(Written instruction)
Scale the material from the line containing "Click the 0.00% baseline percent label" through the line containing "Where should I" by writing it out again with every coordinate in the answers multiplied by 2.5 and rounded to a whole number, halves rounded up. Leave the pictures out, and keep all other text unchanged.

[Stored data entries]

+ + + +

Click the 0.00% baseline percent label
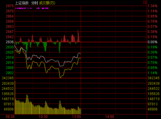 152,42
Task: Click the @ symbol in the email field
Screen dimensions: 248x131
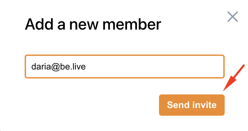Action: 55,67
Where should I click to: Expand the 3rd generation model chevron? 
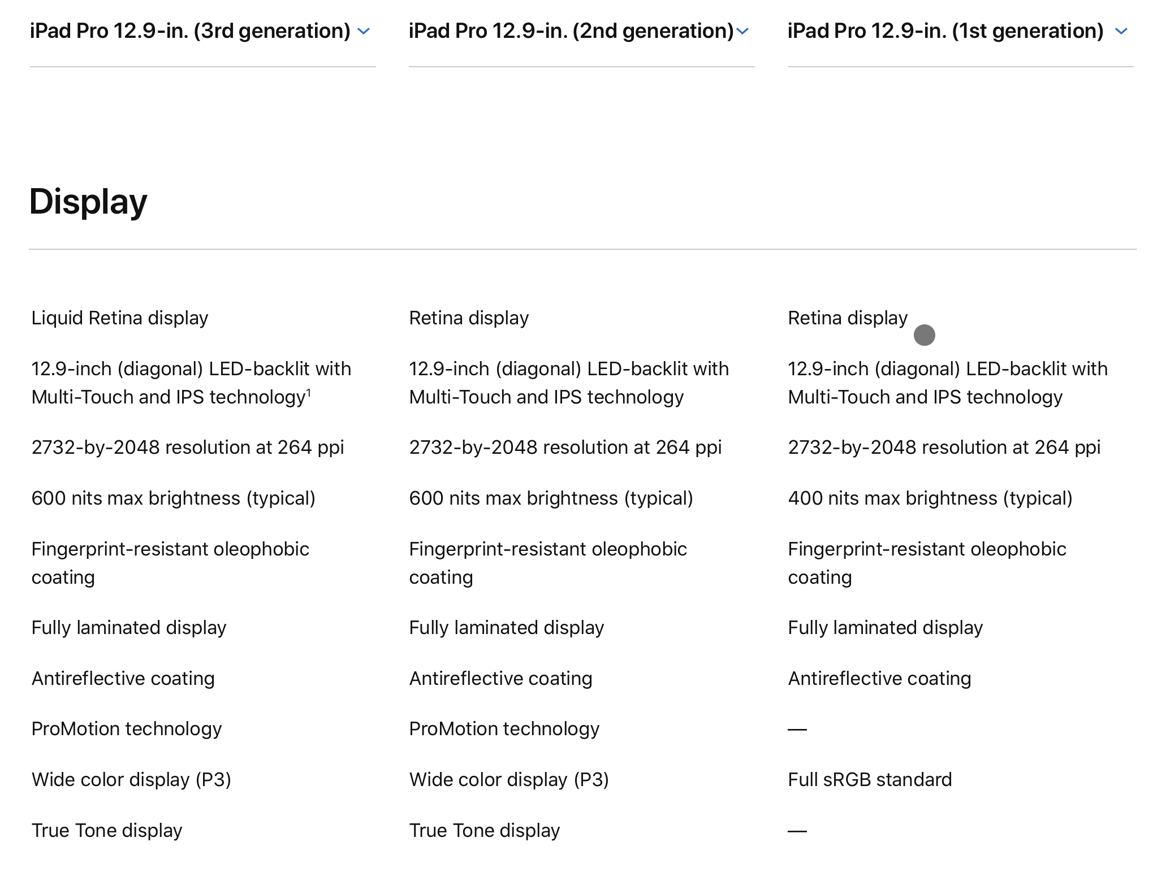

+ + + +

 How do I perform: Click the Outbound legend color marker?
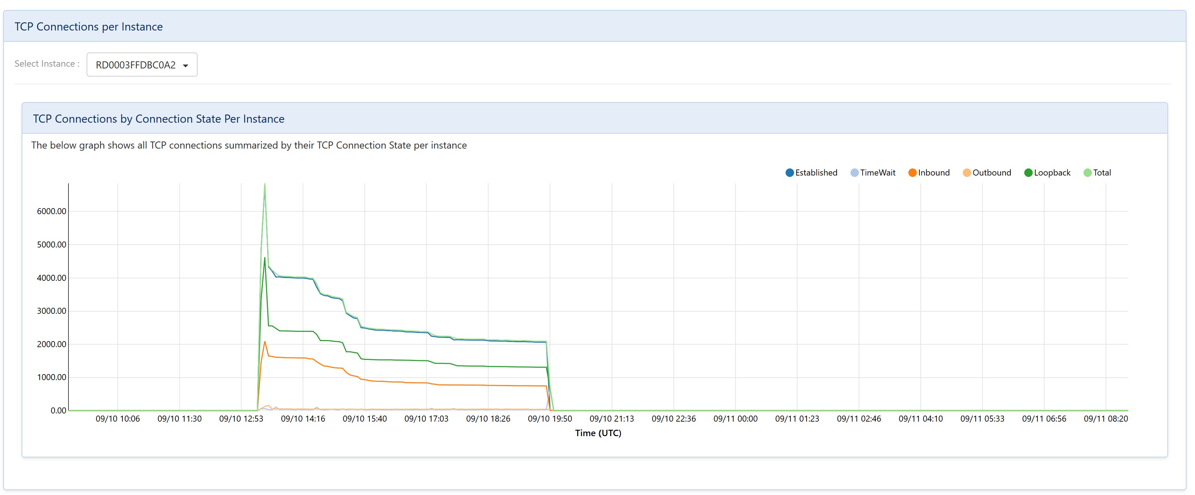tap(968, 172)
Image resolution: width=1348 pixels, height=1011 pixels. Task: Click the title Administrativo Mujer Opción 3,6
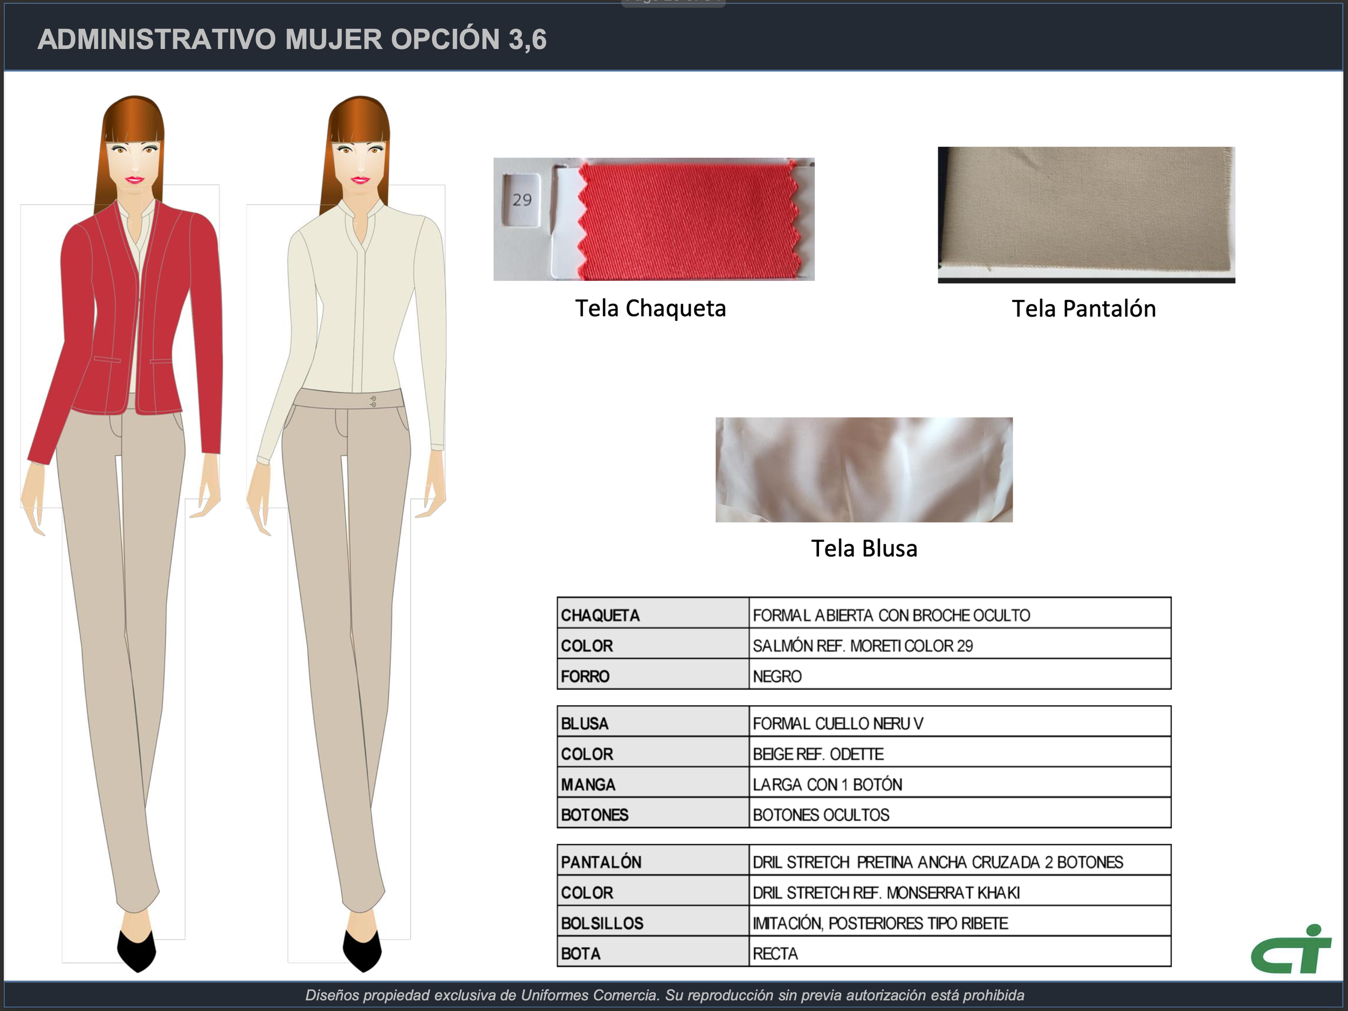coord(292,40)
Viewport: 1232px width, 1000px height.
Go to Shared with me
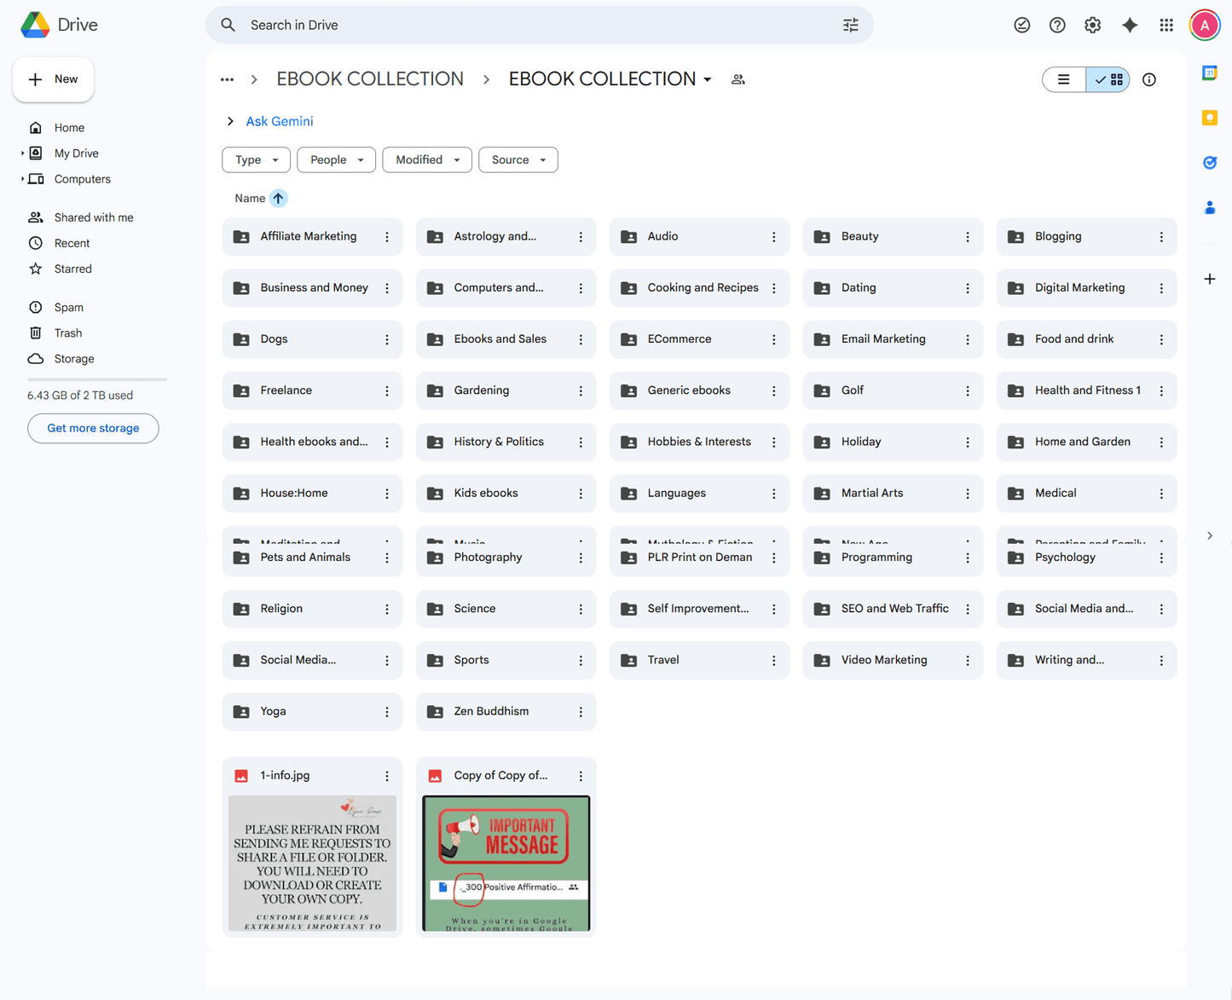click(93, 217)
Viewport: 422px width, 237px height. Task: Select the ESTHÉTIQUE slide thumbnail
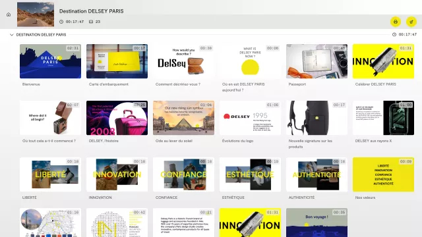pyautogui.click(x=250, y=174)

+ + + +

(The solution)
Click the 0.00% baseline percent label
 380,105
Task: Click the @ symbol in the email field
Screen dimensions: 248x131
Action: 138,168
Where should I click to: Expand the 3rd generation model chevron? 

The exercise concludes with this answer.